Juries sit for days or weeks to determine verdicts. Juries are a fundamental concept in our American system. Why do some continue to question the wisdom of juries? Only a juror who sat through a case understands the evidence in that case.
Florida attorney Bob Carroll cites to the following verdicts in his blog of this date. Do these look like frivilous lawsuits?
A jury in New York awarded the mother of a baby who suffered severe brain damage at birth $29.3 million against the hospital because the baby was not timely delivered (Stephanie Muniz an infant, et al. v. New York Methodist Hospital, et al., No. 3245/00, N.Y. Sup., Kings Co.).

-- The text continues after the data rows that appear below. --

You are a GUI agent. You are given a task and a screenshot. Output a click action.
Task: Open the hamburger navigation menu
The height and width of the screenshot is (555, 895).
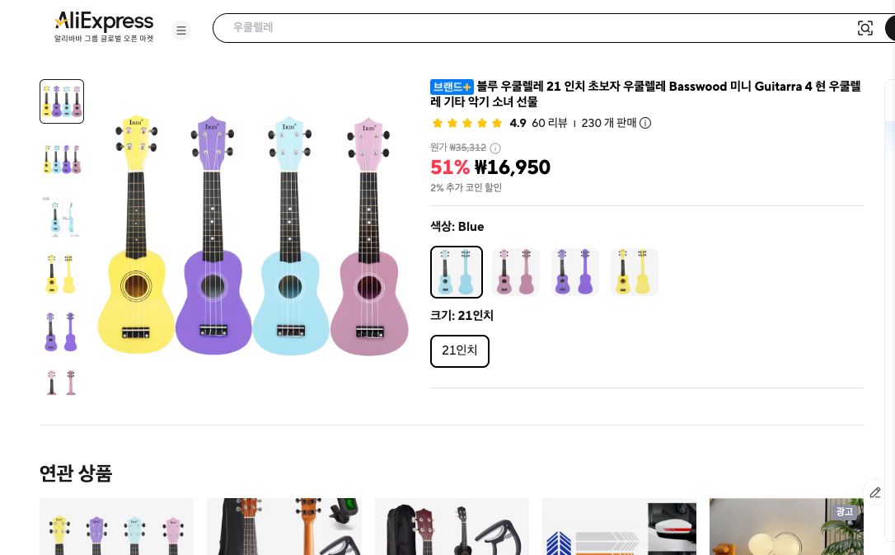point(181,31)
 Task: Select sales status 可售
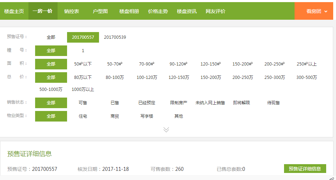tap(83, 103)
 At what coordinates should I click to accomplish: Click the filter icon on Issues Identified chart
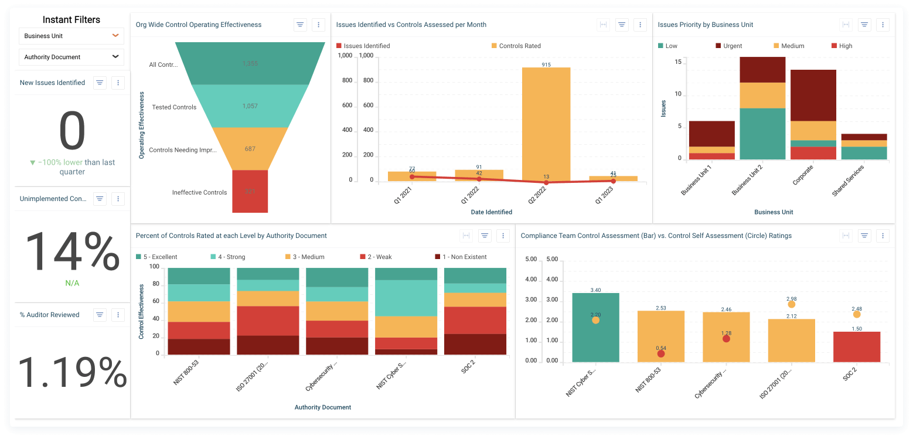point(622,25)
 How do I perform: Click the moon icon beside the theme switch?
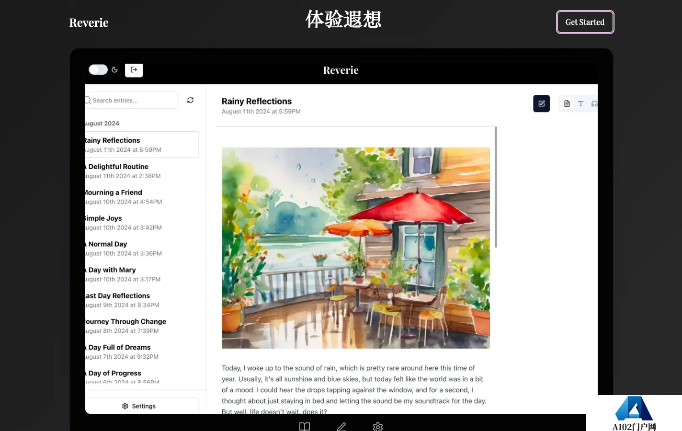pos(115,70)
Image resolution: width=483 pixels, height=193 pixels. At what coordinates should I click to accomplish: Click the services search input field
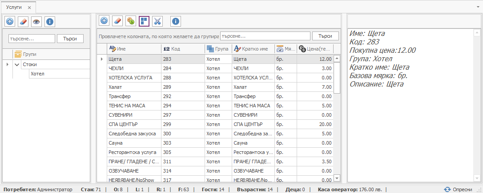(x=265, y=36)
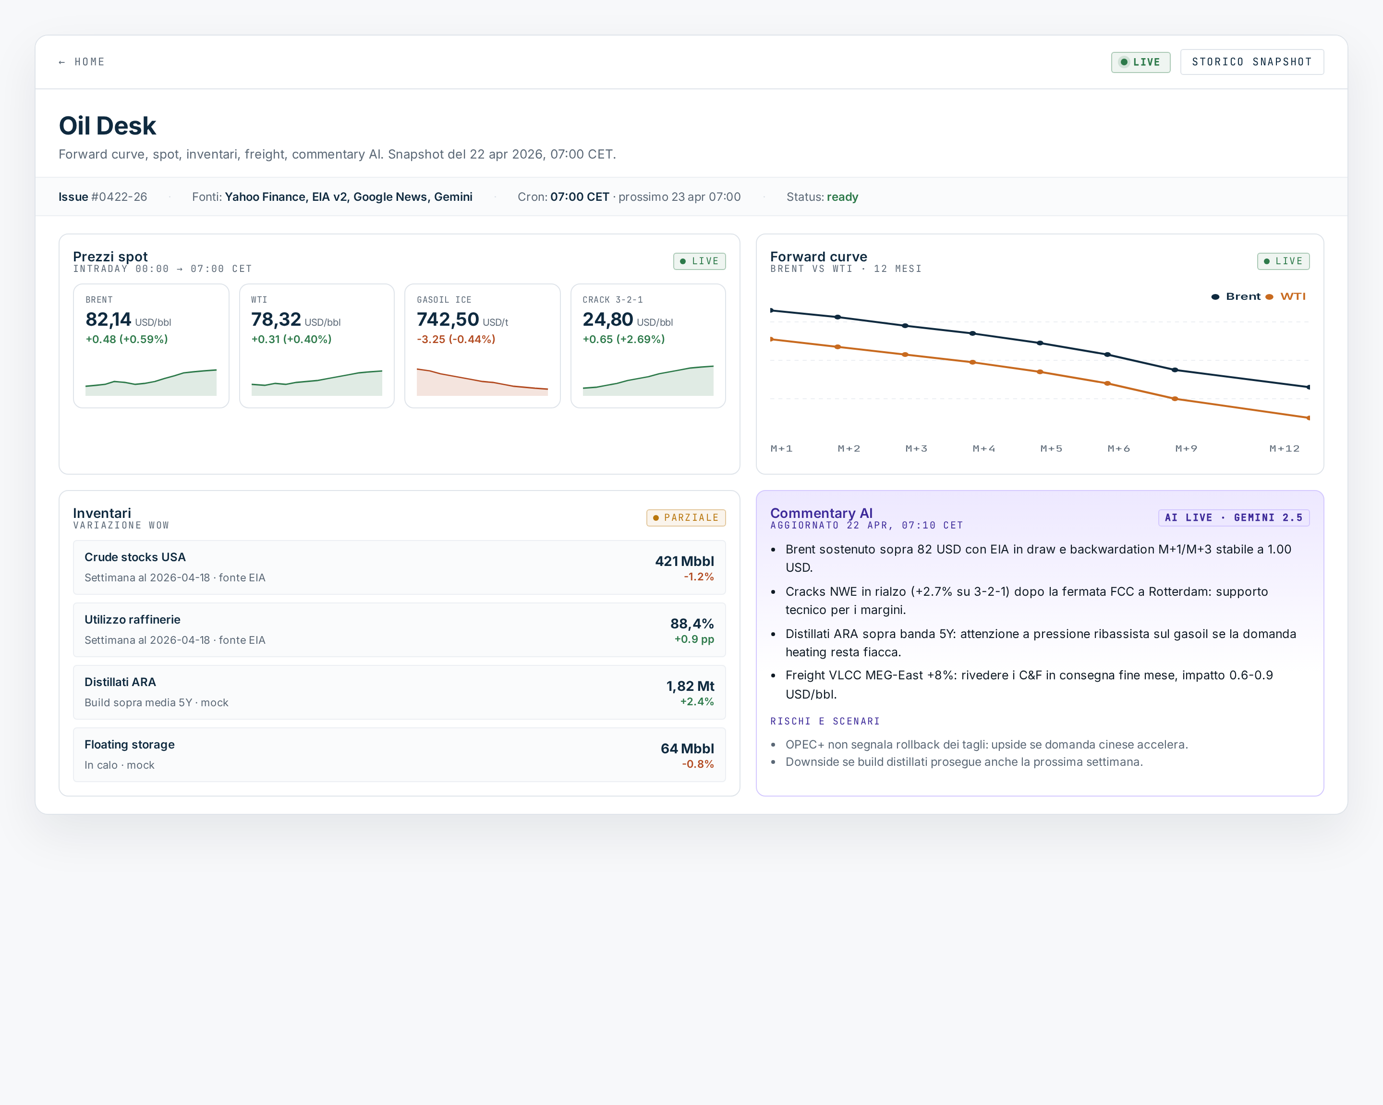Select the Floating storage inventory entry
This screenshot has height=1105, width=1383.
399,754
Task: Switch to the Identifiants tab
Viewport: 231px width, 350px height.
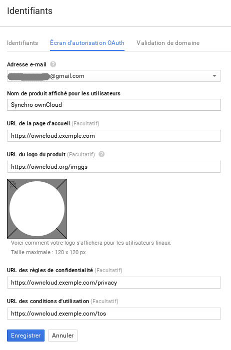Action: [23, 43]
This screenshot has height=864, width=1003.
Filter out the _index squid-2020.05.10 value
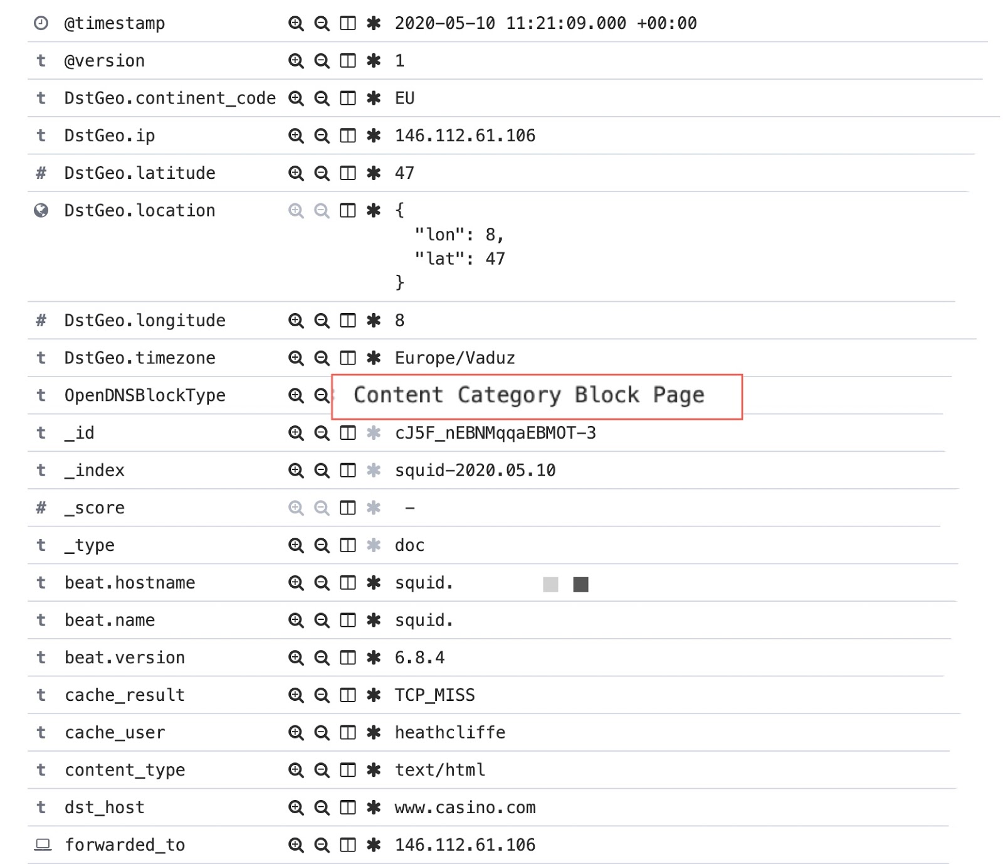(x=322, y=470)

In West Virginia a family was awarded $17 million on March 27 for injuries their baby sustained at birth which rendered her a spastic quadriplegic (Mark and Lori Pochron, et al. v. Monongalia General Hospital, et al., No. 03-FC-4, W.Va. Cir., Monongalia Co.).
A Wisconsin jury awarded a woman $8.38 million against a doctor who rendered her stomach and intestines useless during the course of a procedure designed to prevent heart burn (Jessica Greenfield v. Dean Health System and Paul Huepenbecker, No. 4CV32, Wis. Cir., Dane Co.).
In Texas a woman who was rendered quadriplegic as a result of a rollover accident was awarded $29,515,196.41 against auto manufacturers and a tire manufacturer (Rose Marie Munoz v. Ford Motor Company, et al., No. 03-3353-B, Texas Dist., Neuces Co., 117th Jud.).
In nearby Orlando, Florida, the estate of a cable layer was awarded $2,857,000 against an electrical contractor for his death caused by a dangerous electrical conduit in a commercial building's attic (Eugene Dixon, et al. v. M.R. Pride Electric Co., No. 04CA-2275, Fla. Cir., Orange Co., 9th Jud.).